The question is fiendishly difficult to answer, because it embedded a false premise, which needs to be brought to light. The premise is that the degree of regulation has something innate to do with holding back technological progress, as in less regulation=more progress, hence more regulation= less progress.
We need to keep constantly before us why we regulate: to constrain significant market power.
It ought to be a matter of complete indifference to regulators whether the industry is composed of 3, 7 or 207 players. It also ought to be a matter of indifference to us whether the industry is divided into retail and wholesale niches, or any number layers. As regulators we should be concerned with whether market power exists, if it is significant, and what can be done to constrain it.
The foundational conditions of the telecoms markets are legal privileges: rights to spectrum, to set up towers, to dig up streets, to cut trees, to emplace ducts, and put up poles. So it is hard to figure how much “interference” is right when the whole industry depends on previous legal privileges. It is not as if it evolved from time immemorial by natural selection. It is a techno-legal artifact of recent invention. Hence when economists speak of the market-distorting effects of regulation they always assume away the utterly artificial nature of the construct whose privileges they are upholding.
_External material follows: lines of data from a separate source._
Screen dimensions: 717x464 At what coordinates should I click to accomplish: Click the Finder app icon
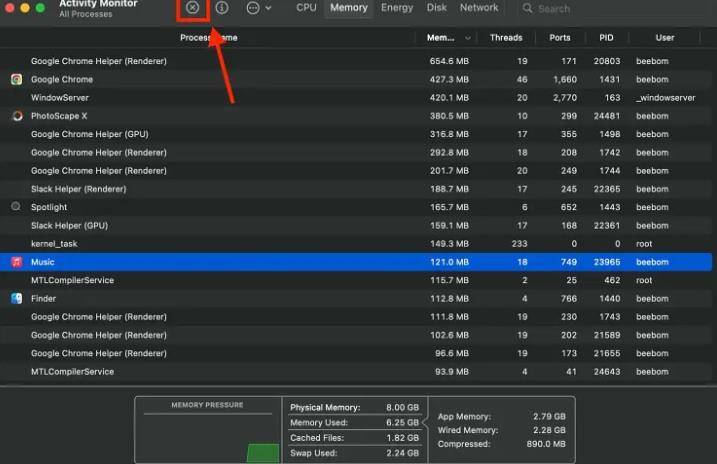point(16,298)
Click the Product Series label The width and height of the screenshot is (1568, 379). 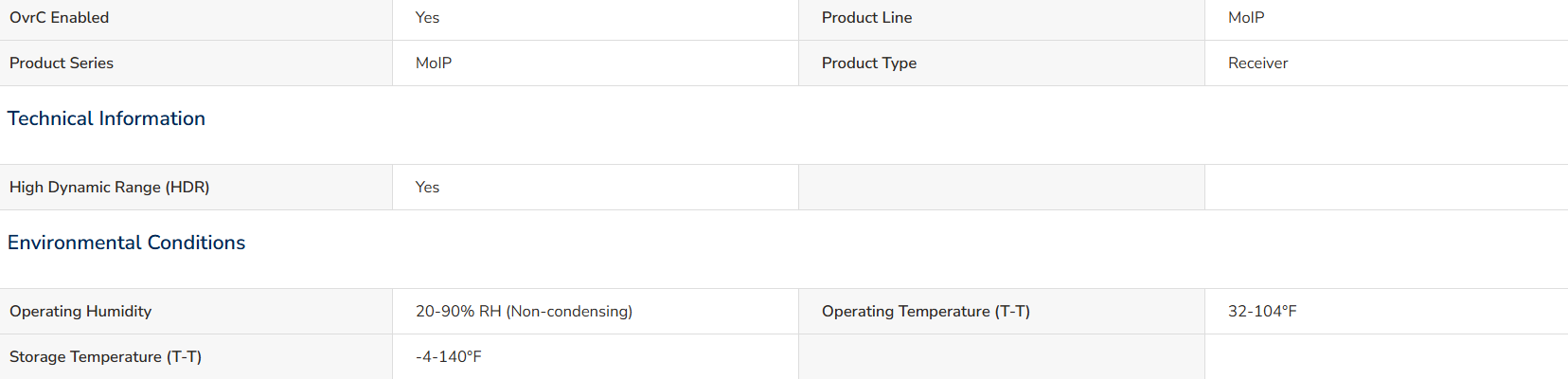click(62, 63)
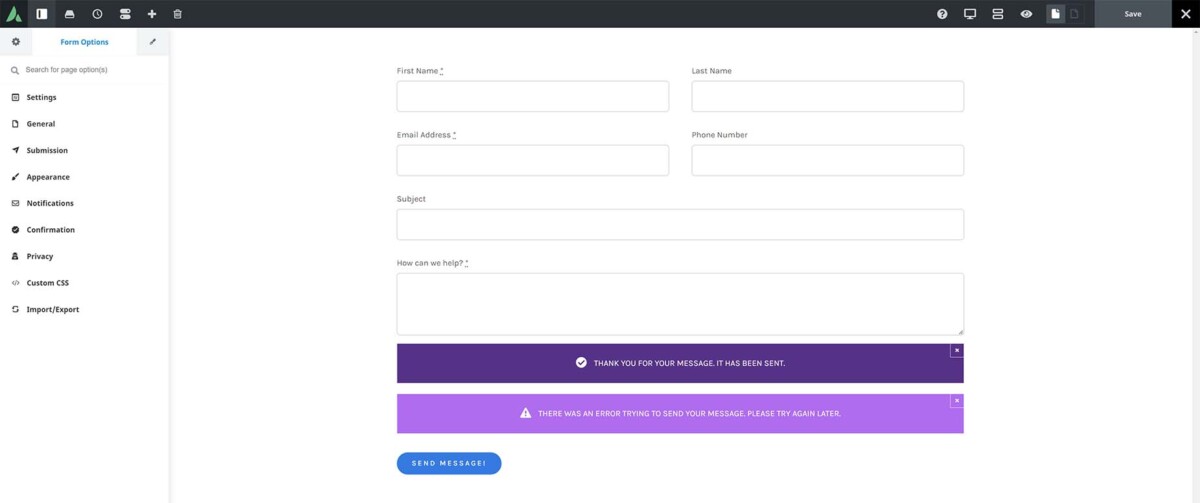The image size is (1200, 503).
Task: Click the Email Address input field
Action: [532, 160]
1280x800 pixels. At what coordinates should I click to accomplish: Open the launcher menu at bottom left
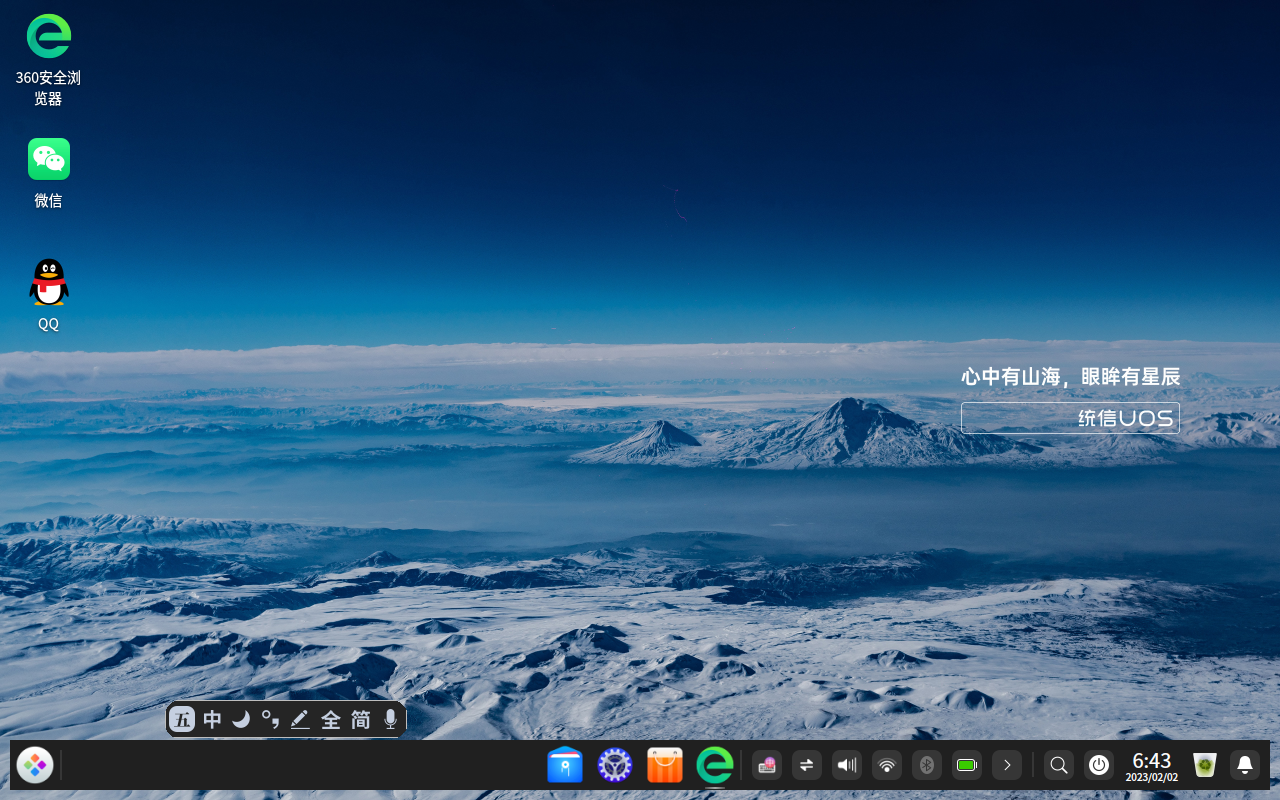click(34, 764)
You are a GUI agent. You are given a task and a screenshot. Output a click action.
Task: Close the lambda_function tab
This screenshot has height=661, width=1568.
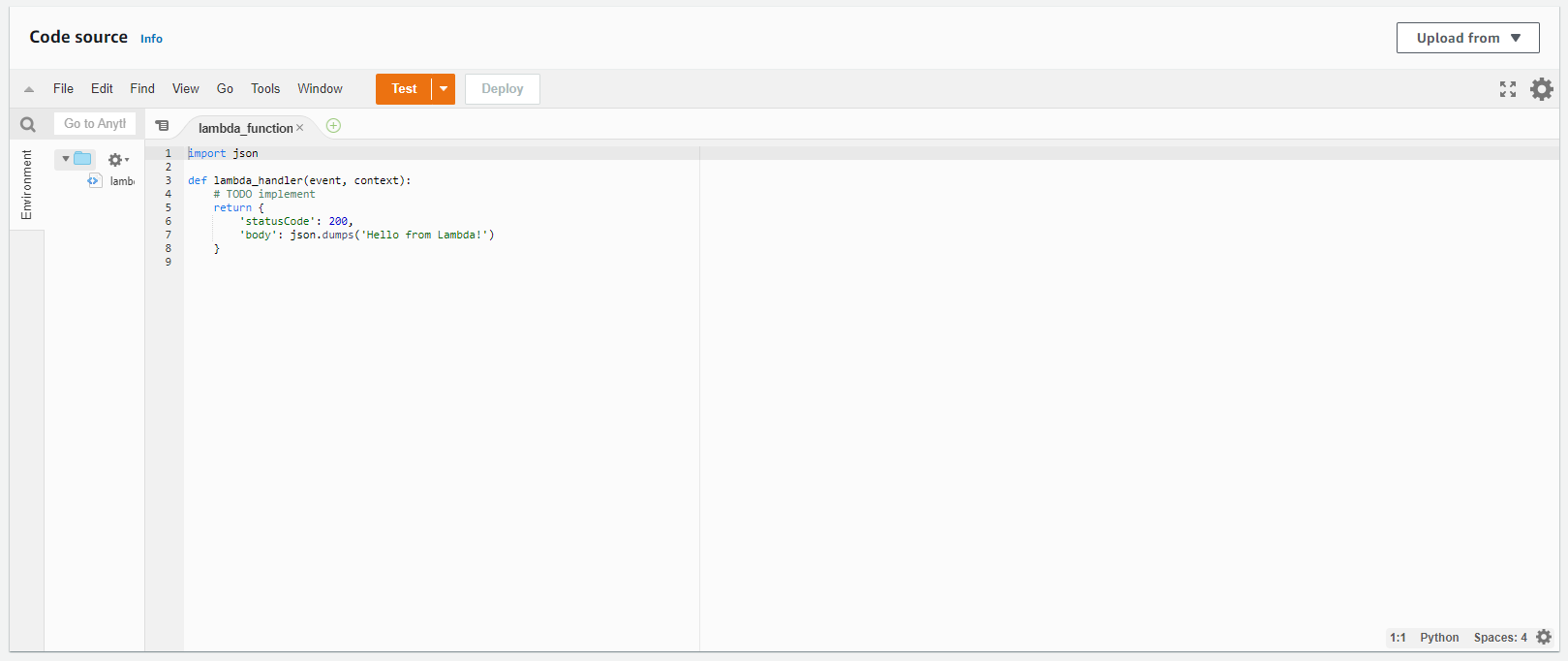[x=300, y=128]
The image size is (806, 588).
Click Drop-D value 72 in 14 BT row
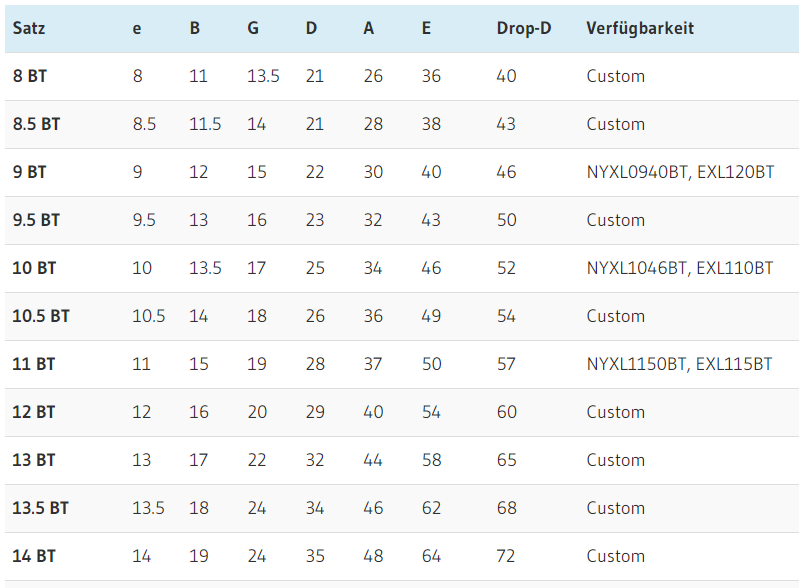tap(506, 556)
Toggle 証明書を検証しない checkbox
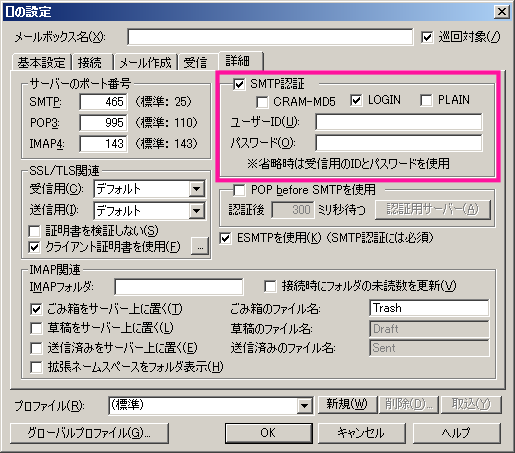 (x=35, y=231)
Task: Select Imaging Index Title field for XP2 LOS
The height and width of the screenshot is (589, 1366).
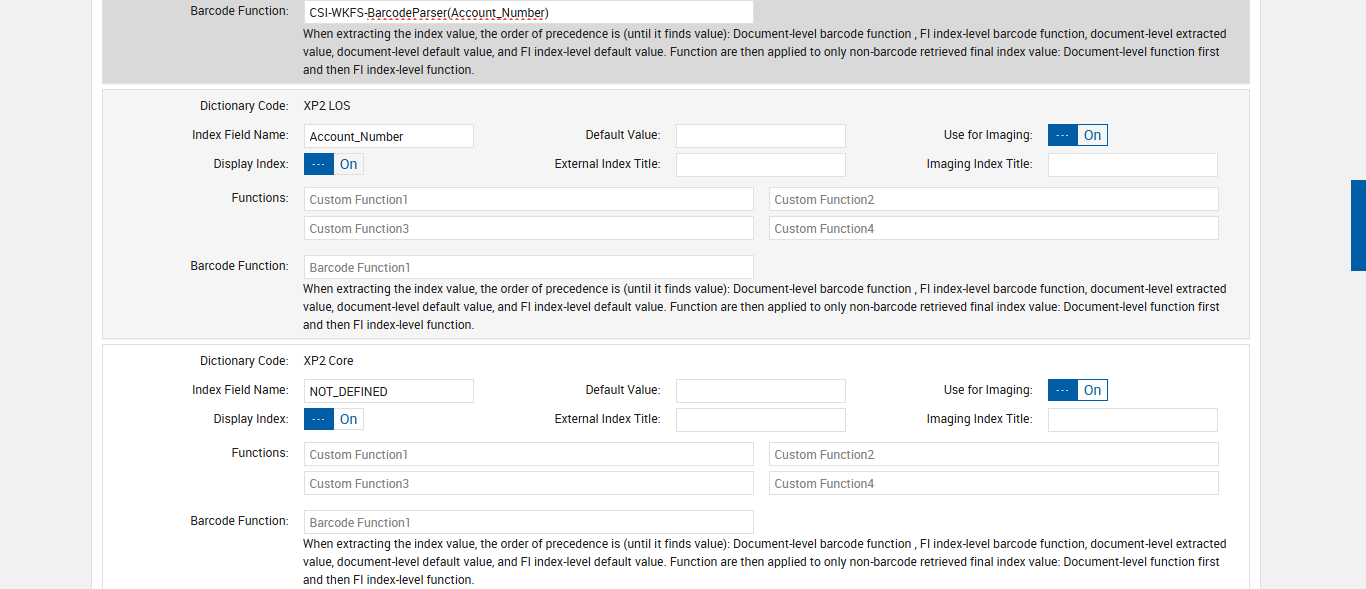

Market power is easy to exercise when you control every condition of the competitors’ businesses.
The first part of the answer to this difficult question is that a market can be effectively regulated for market power independently of the state of technology of that market. Suppose the CRTC regulated canal tolls, bridge tolls, and water rates. The issue would not be whether regulation was holding up technological progress in these 18th and 19th century technologies, it would be whether the market power of the owners of these facilities was being effectively constrained.
The appropriateness of transferring a scheme of regulation of one market to another depends on the effectiveness of the scheme in constraining market power, and not so much the underlying technologies. As long as there are control points, from which market power can be exercised, one scheme may work better at constraining them than another, and within broad limits, the scheme may be more or less effective, independent of the technologies being regulated.
There is another deeper reason why we should think of constraining market power in carrier industries.
The essential fact is that carrier industries do not initiate technological progress. They buy technology from network suppliers (Lucent,e.g.) and from terminal manufacturers (Apple, Samsung, etc). It so happens that the miniaturization of computer devices, coupled with radio technologies, gave rise to the mobile phone industry. Accordingly, regulation of carrier industries does not impede technological progress because they do not cause it. On the other hand, and in many cases, carriers can prevent it. Market power again.
This was the point made by Eliott Noss of Tucows yesterday. Internet service providers such as his capture subscribers and serve them more efficiently than carriers do. That is why a reseller survives. Tucows said it was not interested in climbing “the ladder of investment” by trying to become a carrier. Let carriers be carriers, let us be service providers, was what he was saying.
Carriers are not sources of technological progress, they are adapters. They have different businesses than terminal manufacturers. Computerization has had much greater effects in mobile than in landline technologies, granted. But constraining market power in each sector is the issue, and one sector has been much more effectively regulated than the other, to the consumer’s benefit.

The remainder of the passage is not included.